When you're a sixth-grade boy, I learned recently, the big thing is to exchange "insults" with the other guys. You try to top what the other kid said - the grosser the better. From what I gather, it's just a new version of old-fashioned name-calling. And sometimes things get pretty nasty.
"Your mom is Martha Stewart!" another boy hissed at my son recently. Always loyal to his unenlightened mom, my boy felt it was his duty to inform me of this dreadful slur.
Clearly, the child hadn't visited our home in a while. Had he seen the microwaveable dinners in our freezer, the paint chipping off the kitchen ceiling, or the kitty litter box overflowing in the laundry room...well, he'd have come up with a more fitting epithet.
But long after I stopped smirking, I considered the priceless irony of the sixth-grader's remark. Calling someone's mom "Martha Stewart," my son insisted, was "the absolute worst."
Like her or not, there's no avoiding Martha. Visit the nearest Kmart and you can't miss her promotional grin beaming above stacks of sheets, towels, and coordinating soap dishes. By now everyone knows Martha gardens by flashlight, raises her own chickens, and ties cute little bows around the silverware. Looking at her magazines, we can assume she's always having people over for herbed leg of lamb.
Oddly enough, she's also become the woman other women love to resent, a mean June Cleaver on a mission. She has a knack for making us feel guilty - reminding us that we never have enough time to bake lemon squares or hand-embroider birthday cards.
Still, there's a market for Martha. A huge market. We can call her names if we want to, and congratulate ourselves for upholding our feminist principles and earning professional degrees. We can brag that we're way too busy to fuss over the house. But Martha's crafty empire is reportedly worth more than $200 million - which means quite a few of us are buying her coordinated sheets and bath accessories. And Martha probably doesn't care what we call her.
Once in a while, I'll browse through Martha Stewart Living magazine on the newsstands and try to fathom what drives this glue-gun wielding woman. And like other feminists I know, I catch myself taking her name in vain.
But now that I've been thrown into her dubious league, I'm having second thoughts. And I wonder: Why are some of us so mad at Martha? Why do we even care? And what does all this Martha-bashing really say about our culture?
Maybe we're still conflicted about homespun activities such as decorating, gardening, and even mothering. Maybe we envy Martha for earning millions on the things our grandmothers did for free. Or maybe Martha scares us because she makes the whole concept of shelter seem more important than we want to believe it is. Yet it seems callous to slander anyone, famous or not, whose mission is venerating the home.

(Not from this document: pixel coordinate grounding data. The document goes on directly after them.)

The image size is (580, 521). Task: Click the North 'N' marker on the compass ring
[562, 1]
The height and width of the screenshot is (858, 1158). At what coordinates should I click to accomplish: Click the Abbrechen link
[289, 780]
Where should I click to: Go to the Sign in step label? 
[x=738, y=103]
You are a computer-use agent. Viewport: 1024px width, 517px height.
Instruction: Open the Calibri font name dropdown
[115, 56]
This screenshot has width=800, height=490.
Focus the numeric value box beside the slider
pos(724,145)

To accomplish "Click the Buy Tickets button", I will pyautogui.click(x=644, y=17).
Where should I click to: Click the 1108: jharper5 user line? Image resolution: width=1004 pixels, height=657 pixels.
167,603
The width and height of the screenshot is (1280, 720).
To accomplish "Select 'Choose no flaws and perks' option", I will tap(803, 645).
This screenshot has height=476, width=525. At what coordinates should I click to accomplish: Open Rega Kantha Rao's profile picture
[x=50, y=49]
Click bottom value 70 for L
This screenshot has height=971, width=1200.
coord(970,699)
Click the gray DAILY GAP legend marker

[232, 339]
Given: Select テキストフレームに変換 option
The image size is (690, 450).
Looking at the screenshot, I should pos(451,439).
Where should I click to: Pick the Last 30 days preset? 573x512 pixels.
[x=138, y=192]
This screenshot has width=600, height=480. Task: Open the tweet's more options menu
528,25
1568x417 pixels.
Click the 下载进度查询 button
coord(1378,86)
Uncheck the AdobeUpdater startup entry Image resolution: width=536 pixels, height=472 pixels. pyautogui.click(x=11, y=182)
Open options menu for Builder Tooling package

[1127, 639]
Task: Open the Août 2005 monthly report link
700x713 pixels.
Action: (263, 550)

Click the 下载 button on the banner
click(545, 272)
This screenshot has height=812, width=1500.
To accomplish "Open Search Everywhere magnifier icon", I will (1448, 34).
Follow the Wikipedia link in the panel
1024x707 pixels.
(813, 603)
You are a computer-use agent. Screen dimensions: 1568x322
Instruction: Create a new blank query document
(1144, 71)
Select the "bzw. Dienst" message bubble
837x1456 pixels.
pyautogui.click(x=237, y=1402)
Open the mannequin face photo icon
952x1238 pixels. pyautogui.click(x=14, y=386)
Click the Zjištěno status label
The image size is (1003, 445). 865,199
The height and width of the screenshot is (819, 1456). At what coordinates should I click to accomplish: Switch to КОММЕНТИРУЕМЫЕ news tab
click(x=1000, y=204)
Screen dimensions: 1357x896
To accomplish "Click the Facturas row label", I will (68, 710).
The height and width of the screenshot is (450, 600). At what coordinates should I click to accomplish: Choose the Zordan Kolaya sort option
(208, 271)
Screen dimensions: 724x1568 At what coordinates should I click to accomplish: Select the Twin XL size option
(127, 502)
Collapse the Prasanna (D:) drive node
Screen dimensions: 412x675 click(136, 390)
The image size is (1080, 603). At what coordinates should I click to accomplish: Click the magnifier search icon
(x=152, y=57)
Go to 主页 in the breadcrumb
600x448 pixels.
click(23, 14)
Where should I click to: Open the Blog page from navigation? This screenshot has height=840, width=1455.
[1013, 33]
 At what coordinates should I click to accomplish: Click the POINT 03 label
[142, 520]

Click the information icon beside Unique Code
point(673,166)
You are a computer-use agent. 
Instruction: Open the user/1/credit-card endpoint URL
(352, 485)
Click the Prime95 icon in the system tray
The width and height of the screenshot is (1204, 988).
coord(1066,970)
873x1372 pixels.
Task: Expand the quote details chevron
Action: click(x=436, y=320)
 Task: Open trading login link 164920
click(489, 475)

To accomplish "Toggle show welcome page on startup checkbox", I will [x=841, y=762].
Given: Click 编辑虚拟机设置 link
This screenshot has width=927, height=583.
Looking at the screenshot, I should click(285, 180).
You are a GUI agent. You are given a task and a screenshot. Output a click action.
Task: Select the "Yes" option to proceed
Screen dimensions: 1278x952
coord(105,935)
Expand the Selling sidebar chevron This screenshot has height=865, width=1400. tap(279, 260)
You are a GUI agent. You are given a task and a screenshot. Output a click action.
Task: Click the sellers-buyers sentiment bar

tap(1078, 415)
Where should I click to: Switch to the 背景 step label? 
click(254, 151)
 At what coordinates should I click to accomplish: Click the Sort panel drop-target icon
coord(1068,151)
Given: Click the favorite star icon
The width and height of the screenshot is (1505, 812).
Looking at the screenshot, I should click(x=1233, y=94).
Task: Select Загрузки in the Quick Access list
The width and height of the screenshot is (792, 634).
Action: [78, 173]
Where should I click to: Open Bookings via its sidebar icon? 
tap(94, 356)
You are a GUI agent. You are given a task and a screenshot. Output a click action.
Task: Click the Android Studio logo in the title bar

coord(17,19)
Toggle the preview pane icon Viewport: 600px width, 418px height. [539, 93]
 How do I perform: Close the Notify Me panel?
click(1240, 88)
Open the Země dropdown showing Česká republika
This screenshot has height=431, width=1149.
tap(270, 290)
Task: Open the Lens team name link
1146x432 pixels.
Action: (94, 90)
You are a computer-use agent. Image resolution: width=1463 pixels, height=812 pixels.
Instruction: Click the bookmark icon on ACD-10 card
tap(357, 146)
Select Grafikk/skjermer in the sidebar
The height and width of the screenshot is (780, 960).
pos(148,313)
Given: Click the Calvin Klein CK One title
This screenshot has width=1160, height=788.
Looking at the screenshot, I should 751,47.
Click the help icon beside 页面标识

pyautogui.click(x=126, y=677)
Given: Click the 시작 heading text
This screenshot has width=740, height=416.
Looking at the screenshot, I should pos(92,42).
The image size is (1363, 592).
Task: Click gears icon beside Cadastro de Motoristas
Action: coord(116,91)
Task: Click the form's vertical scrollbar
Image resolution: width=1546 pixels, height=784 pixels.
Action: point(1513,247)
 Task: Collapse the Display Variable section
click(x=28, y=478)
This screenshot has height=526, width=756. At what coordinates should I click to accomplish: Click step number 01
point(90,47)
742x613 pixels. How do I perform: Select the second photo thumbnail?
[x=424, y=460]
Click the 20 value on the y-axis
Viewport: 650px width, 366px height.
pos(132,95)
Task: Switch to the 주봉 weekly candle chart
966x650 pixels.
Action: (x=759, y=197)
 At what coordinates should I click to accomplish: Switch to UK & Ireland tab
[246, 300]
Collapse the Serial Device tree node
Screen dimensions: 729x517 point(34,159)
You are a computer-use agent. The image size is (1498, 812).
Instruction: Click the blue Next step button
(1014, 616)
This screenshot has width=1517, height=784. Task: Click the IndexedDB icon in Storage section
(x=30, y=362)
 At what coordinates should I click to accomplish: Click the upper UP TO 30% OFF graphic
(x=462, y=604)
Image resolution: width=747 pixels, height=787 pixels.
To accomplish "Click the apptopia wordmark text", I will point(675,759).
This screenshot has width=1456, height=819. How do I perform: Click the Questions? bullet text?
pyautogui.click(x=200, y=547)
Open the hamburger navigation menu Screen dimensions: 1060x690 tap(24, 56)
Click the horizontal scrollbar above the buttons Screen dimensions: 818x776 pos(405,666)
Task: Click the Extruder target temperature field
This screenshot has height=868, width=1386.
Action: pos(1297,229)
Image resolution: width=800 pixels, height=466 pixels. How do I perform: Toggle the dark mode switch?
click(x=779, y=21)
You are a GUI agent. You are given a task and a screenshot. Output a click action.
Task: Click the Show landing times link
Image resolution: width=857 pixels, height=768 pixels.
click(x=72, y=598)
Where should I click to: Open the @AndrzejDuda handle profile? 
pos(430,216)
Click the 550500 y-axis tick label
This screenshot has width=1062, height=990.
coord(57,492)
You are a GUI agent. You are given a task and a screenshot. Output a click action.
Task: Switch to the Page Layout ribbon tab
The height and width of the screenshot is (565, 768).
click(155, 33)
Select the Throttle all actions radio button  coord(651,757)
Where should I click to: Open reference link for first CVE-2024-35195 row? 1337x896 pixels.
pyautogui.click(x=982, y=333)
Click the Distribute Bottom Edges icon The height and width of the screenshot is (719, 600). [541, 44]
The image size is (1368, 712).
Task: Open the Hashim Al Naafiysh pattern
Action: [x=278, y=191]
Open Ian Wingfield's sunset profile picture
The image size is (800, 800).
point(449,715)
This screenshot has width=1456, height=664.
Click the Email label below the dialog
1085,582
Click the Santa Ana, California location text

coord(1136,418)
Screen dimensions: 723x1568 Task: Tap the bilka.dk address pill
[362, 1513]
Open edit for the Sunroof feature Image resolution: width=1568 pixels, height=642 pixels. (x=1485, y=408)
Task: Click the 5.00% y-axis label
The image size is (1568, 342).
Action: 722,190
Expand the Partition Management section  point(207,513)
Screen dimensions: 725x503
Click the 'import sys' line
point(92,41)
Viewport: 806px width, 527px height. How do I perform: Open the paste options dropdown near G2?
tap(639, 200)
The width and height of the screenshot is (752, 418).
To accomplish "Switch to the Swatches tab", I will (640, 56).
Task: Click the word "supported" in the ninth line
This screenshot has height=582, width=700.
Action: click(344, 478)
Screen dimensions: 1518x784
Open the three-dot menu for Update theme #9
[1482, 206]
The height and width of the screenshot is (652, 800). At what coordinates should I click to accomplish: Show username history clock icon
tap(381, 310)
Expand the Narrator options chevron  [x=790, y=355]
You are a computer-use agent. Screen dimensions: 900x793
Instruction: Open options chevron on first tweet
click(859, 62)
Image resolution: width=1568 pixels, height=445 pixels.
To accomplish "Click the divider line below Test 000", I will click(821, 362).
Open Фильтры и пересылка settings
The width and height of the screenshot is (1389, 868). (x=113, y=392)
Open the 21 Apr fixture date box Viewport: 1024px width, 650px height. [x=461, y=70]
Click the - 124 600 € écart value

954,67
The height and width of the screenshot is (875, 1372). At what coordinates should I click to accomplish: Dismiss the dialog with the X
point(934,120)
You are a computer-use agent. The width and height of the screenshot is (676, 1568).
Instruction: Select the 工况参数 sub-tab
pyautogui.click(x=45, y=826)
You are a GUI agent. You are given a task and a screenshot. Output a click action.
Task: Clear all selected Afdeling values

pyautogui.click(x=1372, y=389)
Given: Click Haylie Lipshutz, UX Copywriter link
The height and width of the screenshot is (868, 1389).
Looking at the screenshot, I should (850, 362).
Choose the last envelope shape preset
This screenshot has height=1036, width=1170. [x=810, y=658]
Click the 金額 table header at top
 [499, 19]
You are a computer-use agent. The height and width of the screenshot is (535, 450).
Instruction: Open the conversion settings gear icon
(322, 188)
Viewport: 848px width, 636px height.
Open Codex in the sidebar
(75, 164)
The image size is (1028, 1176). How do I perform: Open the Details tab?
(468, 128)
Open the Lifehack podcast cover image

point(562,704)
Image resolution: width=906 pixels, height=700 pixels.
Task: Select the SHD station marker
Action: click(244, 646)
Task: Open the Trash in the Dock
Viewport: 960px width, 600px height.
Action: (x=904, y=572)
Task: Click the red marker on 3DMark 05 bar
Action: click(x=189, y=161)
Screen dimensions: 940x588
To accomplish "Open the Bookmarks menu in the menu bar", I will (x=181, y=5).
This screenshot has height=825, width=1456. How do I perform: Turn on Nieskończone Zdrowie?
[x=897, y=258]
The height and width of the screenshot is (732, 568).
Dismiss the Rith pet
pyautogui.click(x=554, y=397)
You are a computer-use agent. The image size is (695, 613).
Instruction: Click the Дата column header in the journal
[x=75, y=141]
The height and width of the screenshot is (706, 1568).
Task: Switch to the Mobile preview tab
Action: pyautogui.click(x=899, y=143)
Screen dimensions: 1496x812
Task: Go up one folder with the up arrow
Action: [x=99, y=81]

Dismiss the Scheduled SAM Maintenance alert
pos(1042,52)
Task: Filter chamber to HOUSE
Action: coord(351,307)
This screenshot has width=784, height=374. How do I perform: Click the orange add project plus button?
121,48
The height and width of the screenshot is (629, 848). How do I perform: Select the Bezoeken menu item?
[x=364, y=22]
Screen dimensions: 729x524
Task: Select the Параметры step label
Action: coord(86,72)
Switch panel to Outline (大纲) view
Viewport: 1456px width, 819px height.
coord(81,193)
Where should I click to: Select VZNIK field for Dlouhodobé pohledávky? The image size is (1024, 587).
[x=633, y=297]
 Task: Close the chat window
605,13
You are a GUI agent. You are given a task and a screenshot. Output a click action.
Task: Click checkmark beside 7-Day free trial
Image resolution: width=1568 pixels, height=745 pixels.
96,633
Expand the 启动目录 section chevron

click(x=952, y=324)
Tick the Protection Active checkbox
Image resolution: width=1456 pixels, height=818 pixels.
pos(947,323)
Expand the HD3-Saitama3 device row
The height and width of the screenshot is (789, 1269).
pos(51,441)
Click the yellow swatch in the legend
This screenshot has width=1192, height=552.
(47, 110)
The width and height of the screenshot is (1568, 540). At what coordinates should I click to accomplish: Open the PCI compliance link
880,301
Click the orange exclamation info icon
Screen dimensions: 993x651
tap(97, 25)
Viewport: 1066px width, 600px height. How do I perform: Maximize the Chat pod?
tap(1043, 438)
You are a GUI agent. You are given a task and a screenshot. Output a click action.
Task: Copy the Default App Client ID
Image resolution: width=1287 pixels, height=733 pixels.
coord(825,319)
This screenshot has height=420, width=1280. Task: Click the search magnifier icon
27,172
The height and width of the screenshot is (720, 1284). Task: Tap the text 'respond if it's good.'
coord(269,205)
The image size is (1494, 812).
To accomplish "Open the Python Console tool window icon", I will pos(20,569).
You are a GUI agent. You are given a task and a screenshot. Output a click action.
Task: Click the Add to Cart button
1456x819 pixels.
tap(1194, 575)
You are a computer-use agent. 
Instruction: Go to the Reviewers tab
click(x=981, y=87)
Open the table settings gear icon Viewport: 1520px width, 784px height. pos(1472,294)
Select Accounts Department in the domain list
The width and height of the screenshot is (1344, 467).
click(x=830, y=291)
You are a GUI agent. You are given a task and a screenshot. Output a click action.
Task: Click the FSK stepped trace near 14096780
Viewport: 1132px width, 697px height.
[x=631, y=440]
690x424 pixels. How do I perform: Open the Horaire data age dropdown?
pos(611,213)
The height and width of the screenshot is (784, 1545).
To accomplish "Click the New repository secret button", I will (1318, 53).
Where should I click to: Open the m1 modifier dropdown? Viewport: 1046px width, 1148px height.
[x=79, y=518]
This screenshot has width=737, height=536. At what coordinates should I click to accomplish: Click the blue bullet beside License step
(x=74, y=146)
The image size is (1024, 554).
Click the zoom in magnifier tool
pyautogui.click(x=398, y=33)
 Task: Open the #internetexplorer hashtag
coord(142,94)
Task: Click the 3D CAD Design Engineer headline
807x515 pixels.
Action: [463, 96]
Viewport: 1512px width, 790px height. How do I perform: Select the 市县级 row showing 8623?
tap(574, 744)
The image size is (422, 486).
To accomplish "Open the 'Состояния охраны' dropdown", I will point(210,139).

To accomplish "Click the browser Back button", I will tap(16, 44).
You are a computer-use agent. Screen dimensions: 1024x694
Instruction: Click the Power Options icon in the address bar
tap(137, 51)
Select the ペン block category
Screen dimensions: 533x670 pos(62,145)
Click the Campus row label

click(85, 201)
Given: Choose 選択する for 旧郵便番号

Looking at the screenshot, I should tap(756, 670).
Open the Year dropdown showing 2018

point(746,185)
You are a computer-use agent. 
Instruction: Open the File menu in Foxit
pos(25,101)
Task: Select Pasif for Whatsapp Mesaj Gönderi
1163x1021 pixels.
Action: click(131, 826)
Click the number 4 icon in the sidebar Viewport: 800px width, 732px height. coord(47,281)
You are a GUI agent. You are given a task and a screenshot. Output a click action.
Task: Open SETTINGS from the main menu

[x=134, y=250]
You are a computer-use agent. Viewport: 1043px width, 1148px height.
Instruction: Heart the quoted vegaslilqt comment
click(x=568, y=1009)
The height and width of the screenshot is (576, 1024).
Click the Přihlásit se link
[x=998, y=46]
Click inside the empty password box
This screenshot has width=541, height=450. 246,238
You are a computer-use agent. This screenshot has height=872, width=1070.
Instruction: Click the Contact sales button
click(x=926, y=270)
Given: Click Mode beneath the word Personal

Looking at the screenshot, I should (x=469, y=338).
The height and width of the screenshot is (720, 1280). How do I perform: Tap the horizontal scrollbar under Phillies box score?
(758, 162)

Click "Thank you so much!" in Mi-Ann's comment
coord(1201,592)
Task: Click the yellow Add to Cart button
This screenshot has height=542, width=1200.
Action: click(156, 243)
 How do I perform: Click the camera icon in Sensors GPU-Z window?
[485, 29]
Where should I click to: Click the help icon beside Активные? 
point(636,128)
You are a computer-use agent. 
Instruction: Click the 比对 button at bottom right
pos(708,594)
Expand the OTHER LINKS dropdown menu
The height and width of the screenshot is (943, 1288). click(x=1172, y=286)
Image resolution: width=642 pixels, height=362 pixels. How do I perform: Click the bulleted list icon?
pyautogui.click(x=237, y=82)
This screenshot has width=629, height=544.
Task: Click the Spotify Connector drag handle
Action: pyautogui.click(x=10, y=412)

And how strange. Americans spend a fair amount of money on household goods. We claim to want our dwellings to look welcoming and beautiful - yet we dare not let anyone think we've sacrificed valuable time making them that way.
Today we devalue the human impulse to nurture loved ones and feather our nests, and apparently we're passing along this ambivalence to our kids.
So I assured my son that Martha Stewart isn't really the worst thing you can call somebody's mother. Nor was his buddy the first to try it.
I still recall the time when an overnight guest (a traveling female executive) was visiting our home and I was too lazy to cook a hot breakfast. So I quickly cut up some fresh fruit and arranged it neatly on a glass plate.
"Look at you!" gushed my guest as I emerged from the kitchen with the impromptu fruit platter, "you're a real Martha Stewart!"
Even then, I wasn't sure if that was a compliment or not.
* Cynthia G. La Ferle is a columnist for The Daily Tribune, of Royal Oak, Mich., and the author of 'Old Houses, Good Neighbors' (Self-Reliance Press, 1994).